Verify that the service monitor is working correctly through the Prometheus "targets" page :

![Prometheus Targets](../assets/prometheus_targets.png)

### Deploy dashboard

Simply upload [dashboard.json](https://github.com/clastix/capsule/blob/master/config/grafana/dashboard.json) file to Grafana through _Create_ -> _Import_,
making sure to select the correct Prometheus data source:

![Grafana Import](../assets/upload_json.png)

## In-depth view

### Features
* [Manager controllers](https://github.com/clastix/capsule/blob/master/docs/operator/monitoring.md#manager-controllers)
* [Webhook error rate](https://github.com/clastix/capsule/blob/master/docs/operator/monitoring.md#webhook-error-rate)
* [Webhook latency](https://github.com/clastix/capsule/blob/master/docs/operator/monitoring.md#webhook-latency)
* [REST client latency](https://github.com/clastix/capsule/blob/master/docs/operator/monitoring.md#rest-client-latency)
* [REST client error rate](https://github.com/clastix/capsule/blob/master/docs/operator/monitoring.md#rest-client-error-rate)
* [Saturation](https://github.com/clastix/capsule/blob/master/docs/operator/monitoring.md#saturation)
* [Workqueue](https://github.com/clastix/capsule/blob/master/docs/operator/monitoring.md#workqueue)

---

#### Manager controllers

![Manager controllers](../assets/manager-controllers.png)

##### Description

This section provides information about the medium time delay between manager client input, side effects, and new state determination (reconciliation).
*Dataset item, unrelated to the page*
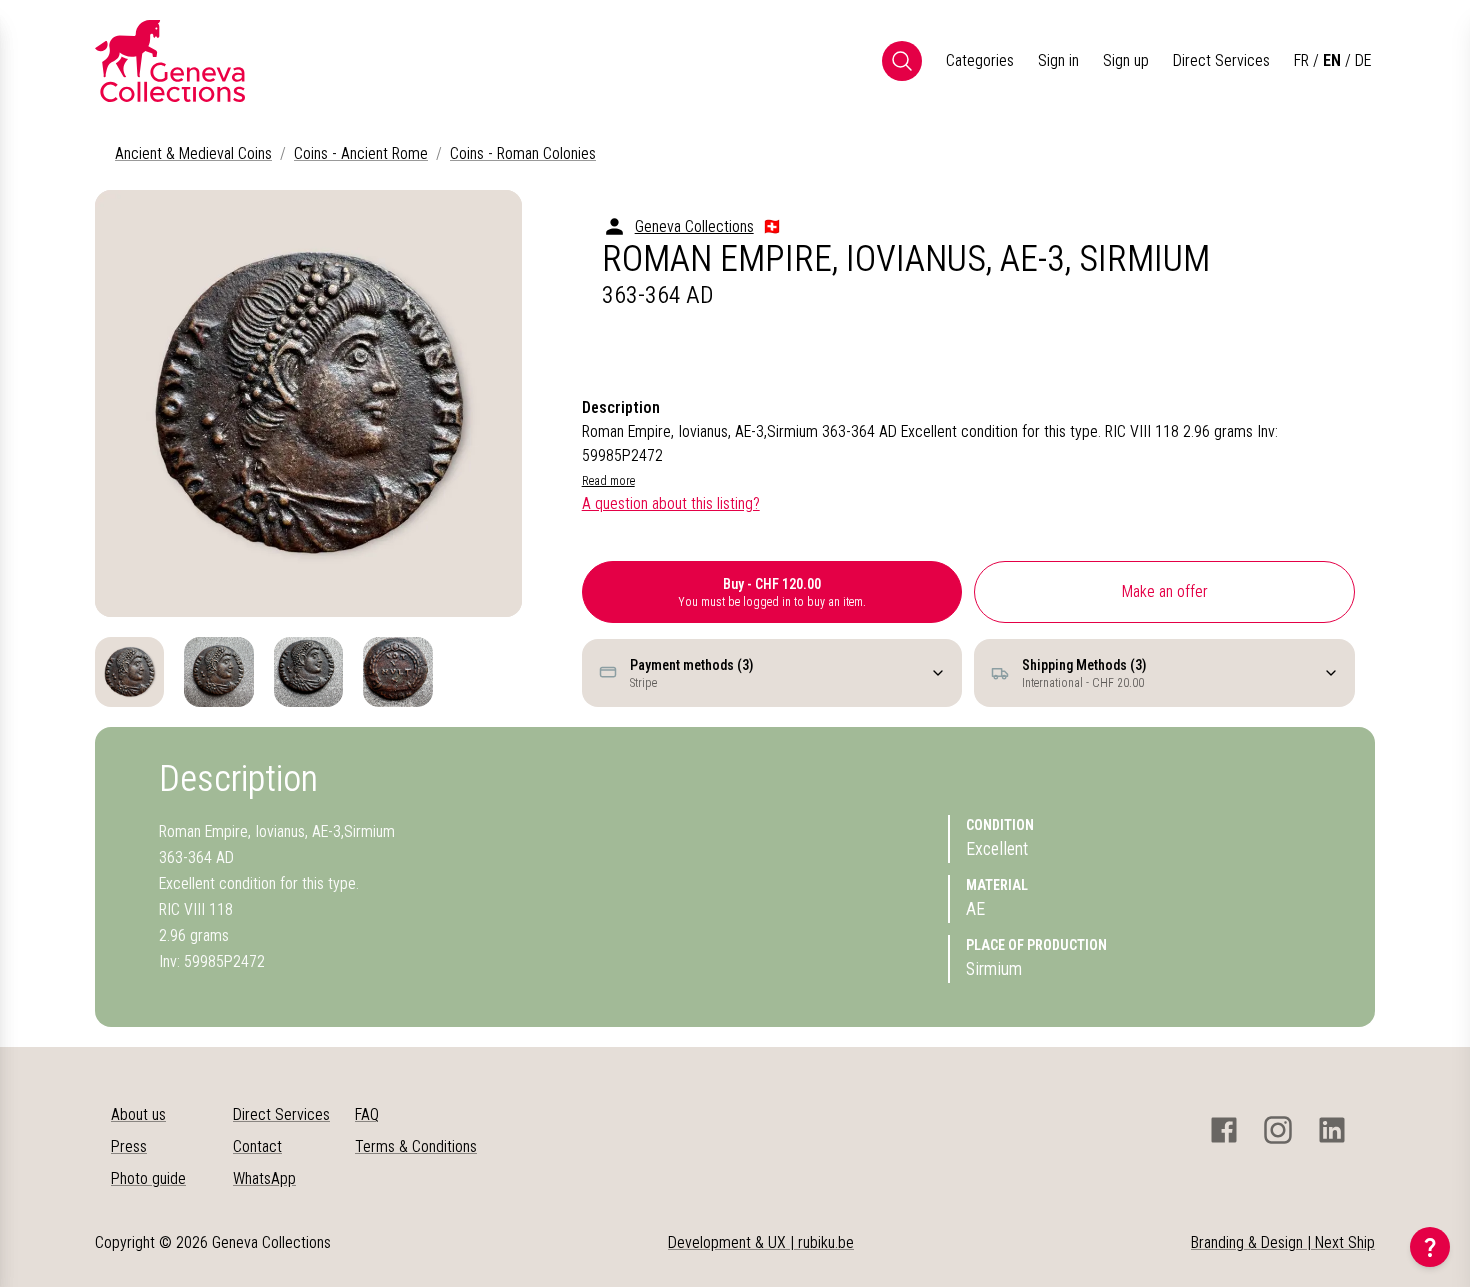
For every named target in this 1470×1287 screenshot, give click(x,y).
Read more (608, 481)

##### Dependant variables and available values

* Controller name
  - capsuleconfiguration
  - clusterrole
  - clusterrolebinding
  - endpoints
  - endpointslice
  - secret
  - service
  - tenant

#### Webhook error rate

![Webhook error rate](../assets/webhook-error-rate.png)

##### Description

This section provides information about webhook requests response, mainly focusing on server-side errors research.

##### Dependant variables and available values

* Webhook
  - cordoning
  - ingresses
  - namespace-owner-reference
  - namespaces
  - networkpolicies
  - persistentvolumeclaims
  - pods
  - services
  - tenants

#### Webhook latency

![Webhook latency](../assets/webhook-latency.png)

##### Description

This section provides information about the medium time delay between webhook trigger, side effects, and data written on etcd.

##### Dependant variables and available values

* Webhook
  - cordoning
  - ingresses
  - namespace-owner-reference
  - namespaces
  - networkpolicies
  - persistentvolumeclaims
  - pods
  - services
  - tenants

#### REST client latency

![REST client latency](../assets/rest-client-latency.png)

##### Description

This section provides information about the medium time delay between all the calls done by the controller and the API server.
Data display may depend on the REST client verb considered and on available REST client URLs.

YMMV

##### Dependant variables and available values

* REST client URL
* REST client verb
  - GET
  - PUT
  - POST
  - PATCH
  - DELETE

#### REST client error rate

![REST client error rate](../assets/rest-client-error-rate.png)

##### Description

This section provides information about client total rest requests response per unit time, grouped by thrown code.

#### Saturation

![Saturation](../assets/saturation.png)

##### Description

This section provides information about resources, giving a detailed picture of the system’s state and the amount of requested work per active controller.

#### Workqueue

![Workqueue](../assets/workqueue.png)

##### Description

This section provides information about "actions" in the queue, particularly:
- Workqueue latency: time to complete a series of actions in the queue ;
- Workqueue rate: number of actions per unit time ;
- Workqueue depth: number of pending actions waiting in the queue.